"""

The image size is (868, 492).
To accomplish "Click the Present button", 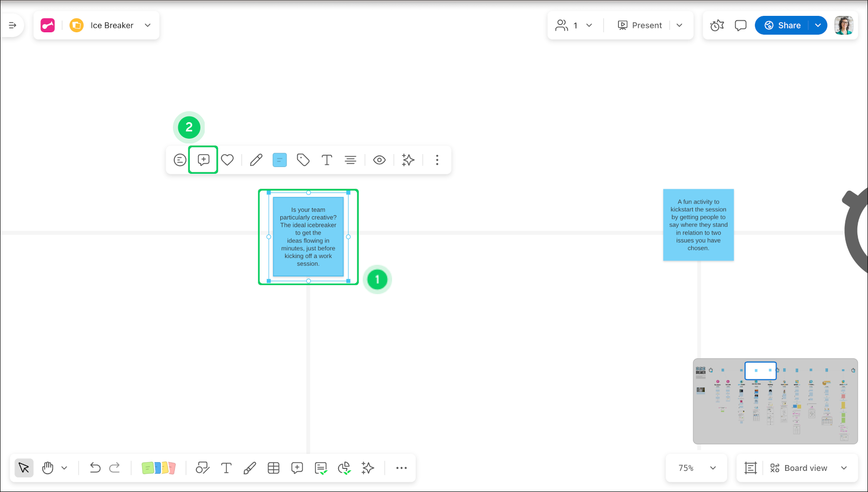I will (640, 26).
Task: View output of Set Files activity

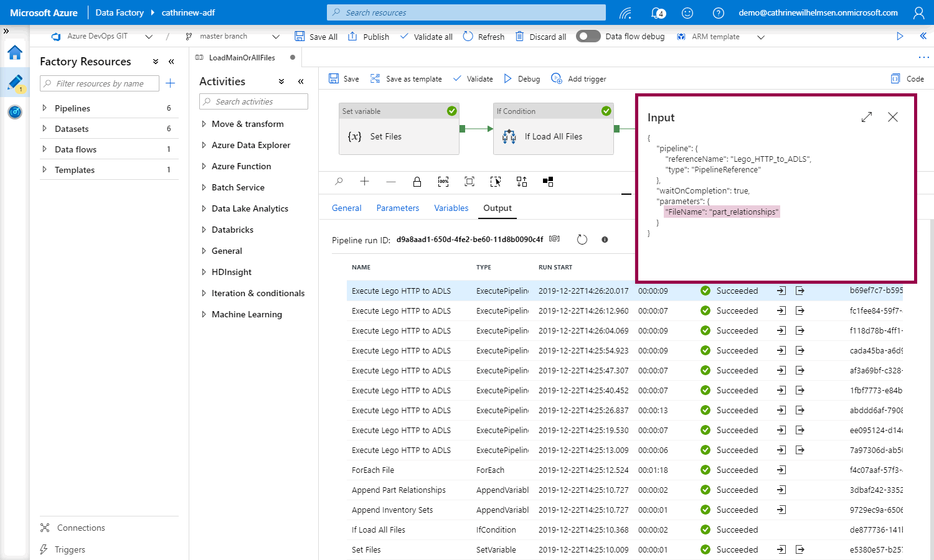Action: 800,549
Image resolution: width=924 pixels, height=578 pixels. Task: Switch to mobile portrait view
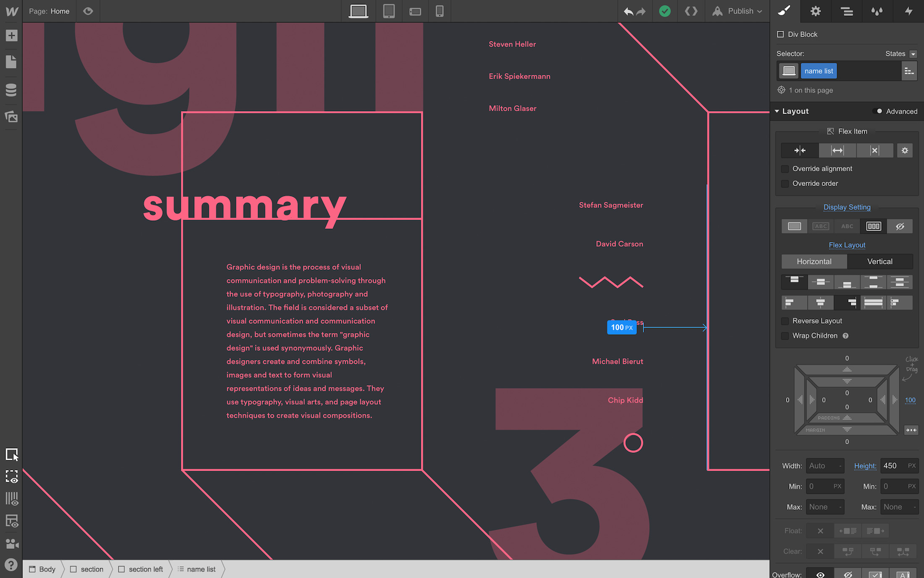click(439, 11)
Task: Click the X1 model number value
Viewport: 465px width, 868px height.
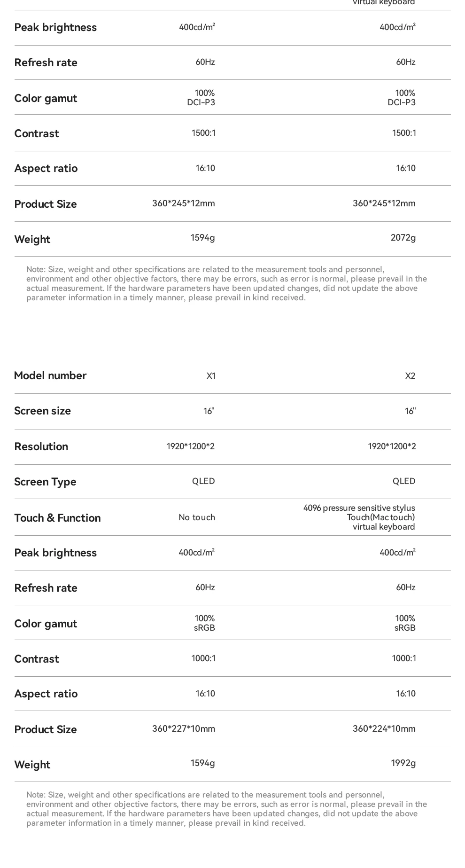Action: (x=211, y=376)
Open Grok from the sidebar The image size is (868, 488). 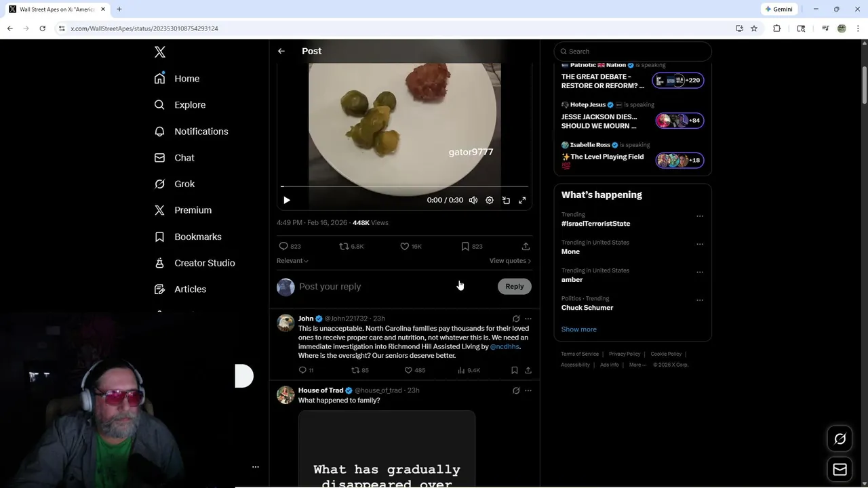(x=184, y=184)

"""
"""

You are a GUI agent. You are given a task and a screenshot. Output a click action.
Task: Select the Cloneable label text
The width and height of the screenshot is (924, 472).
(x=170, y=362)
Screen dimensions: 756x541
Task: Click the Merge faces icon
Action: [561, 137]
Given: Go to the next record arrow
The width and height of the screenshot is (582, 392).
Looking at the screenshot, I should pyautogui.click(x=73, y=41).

"""

_Exercise brief_.
Please copy, exactly as written, every line in the listing above from the line with "Task: Select the Cloneable label text" up to and including the line with "Given: Go to the next record arrow".

_Reply to the task_.
Task: Select the Cloneable label text
The width and height of the screenshot is (924, 472).
(x=170, y=362)
Screen dimensions: 756x541
Task: Click the Merge faces icon
Action: [561, 137]
Given: Go to the next record arrow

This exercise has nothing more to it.